- [EXERCISE DIRECTIONS]
Give back the line that contains "Viewport: 489px width, 856px height." and every following line, exactly as they appear, through the end of the data.

- [Stored dataset items]

※

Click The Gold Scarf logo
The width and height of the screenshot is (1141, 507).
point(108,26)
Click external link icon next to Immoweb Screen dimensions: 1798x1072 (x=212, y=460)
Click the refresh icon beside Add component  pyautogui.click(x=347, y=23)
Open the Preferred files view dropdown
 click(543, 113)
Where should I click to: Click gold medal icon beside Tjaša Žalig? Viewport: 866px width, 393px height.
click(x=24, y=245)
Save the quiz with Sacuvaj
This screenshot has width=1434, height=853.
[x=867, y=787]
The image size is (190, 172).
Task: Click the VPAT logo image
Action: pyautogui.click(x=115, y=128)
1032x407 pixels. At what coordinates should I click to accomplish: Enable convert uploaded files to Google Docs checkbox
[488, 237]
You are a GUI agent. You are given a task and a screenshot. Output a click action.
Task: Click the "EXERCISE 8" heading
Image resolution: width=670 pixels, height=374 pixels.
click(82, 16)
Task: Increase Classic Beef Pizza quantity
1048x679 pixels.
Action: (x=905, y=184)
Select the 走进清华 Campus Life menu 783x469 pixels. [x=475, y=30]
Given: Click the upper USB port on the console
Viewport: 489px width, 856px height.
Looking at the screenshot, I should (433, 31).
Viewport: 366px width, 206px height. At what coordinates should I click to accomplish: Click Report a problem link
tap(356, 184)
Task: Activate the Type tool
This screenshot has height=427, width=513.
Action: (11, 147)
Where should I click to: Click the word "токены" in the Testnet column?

※

- [EXERCISE RESULT]
Viewport: 489px width, 856px height.
Looking at the screenshot, I should (433, 31).
Viewport: 366px width, 206px height. At what coordinates should I click to accomplish: Click Report a problem link
tap(356, 184)
Task: Activate the Type tool
This screenshot has height=427, width=513.
Action: (11, 147)
Where should I click to: Click the word "токены" in the Testnet column?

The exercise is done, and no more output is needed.